Gauthier-Kemper et al. identify tau's membrane tether and show how the protein breaks free in a form of dementia.
Some cases of frontotemporal dementia (FTD) and Alzheimer's disease (AD) have similar symptoms and a common molecular malfunction. Microtubule (MT)-binding tau proteins that normally settle in axons bunch up in the cell body, which can kill the neuron. One difference between the diseases relates to tau phosphorylation. In AD, tau is hyperphosphorylated, which might allow the protein to abscond to the cell body by breaking its connection to MTs. But in one of the most common inherited forms of FTD, mutant tau carries fewer phosphate groups than normal. Researchers haven't explained how this hypophosphorylated form of the protein gets loose.

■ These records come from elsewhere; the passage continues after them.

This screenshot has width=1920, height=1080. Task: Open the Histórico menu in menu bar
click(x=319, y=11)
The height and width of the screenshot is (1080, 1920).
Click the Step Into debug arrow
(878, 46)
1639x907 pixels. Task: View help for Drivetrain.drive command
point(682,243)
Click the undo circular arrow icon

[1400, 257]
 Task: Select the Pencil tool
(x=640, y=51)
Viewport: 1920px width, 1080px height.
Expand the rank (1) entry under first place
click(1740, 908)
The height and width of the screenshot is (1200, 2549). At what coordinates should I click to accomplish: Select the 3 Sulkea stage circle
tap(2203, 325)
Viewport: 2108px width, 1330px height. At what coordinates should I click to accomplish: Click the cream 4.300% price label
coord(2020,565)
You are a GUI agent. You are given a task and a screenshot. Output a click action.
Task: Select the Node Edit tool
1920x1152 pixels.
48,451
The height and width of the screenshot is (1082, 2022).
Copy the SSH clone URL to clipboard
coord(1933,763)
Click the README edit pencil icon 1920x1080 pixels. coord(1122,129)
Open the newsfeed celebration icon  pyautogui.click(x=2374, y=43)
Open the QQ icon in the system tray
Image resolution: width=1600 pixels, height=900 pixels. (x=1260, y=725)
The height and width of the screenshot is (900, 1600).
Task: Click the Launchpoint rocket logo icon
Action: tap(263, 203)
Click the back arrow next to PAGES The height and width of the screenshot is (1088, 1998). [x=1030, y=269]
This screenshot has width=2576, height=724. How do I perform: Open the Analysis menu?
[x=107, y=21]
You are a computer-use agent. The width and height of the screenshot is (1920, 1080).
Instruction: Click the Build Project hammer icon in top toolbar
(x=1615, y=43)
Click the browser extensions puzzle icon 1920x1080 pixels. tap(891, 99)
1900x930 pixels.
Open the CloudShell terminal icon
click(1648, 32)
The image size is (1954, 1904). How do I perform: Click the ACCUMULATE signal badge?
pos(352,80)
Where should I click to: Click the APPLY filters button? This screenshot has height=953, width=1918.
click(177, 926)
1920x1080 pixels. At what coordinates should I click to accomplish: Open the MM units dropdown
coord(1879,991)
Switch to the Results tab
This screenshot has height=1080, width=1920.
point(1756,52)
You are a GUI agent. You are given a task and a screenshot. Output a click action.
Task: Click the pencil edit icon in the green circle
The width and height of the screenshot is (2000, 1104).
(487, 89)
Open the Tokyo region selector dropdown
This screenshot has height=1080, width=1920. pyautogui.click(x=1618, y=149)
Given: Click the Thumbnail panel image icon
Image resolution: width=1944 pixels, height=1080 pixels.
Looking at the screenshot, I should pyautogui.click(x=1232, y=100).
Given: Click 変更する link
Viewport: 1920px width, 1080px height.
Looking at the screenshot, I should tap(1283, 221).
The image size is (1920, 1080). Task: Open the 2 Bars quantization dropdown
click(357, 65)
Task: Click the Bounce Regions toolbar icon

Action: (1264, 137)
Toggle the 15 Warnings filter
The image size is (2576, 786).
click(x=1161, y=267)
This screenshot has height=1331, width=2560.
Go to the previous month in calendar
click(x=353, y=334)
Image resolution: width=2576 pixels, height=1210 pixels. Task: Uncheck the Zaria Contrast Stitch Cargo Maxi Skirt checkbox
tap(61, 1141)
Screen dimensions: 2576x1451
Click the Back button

Tau links to the cell cortex and adjusts MT dynamics during processes such as axonal growth. Gauthier-Kemper et al. found that the extensions that sprouted from neural cells carrying a form of mutant tau from FTD patients were fragile and highly dynamic, rapidly elongating and then collapsing. In the brain, such behavior might cause synapses to disconnect. However, Gauthier-Kemper et al. showed that this version of tau can still attach to MTs, ruling out one possible explanation for its mislocalization to the cell body.
Instead, the problem appears to be tau's connection to the cell cortex. The researchers determined that the protein annexin A2 normally fastens tau to the plasma membrane. But mutant tau didn't bind annexin A2 and could thus escape from the axon tip, perhaps because the mutant's reduced phosphorylation prevents it from making the connection.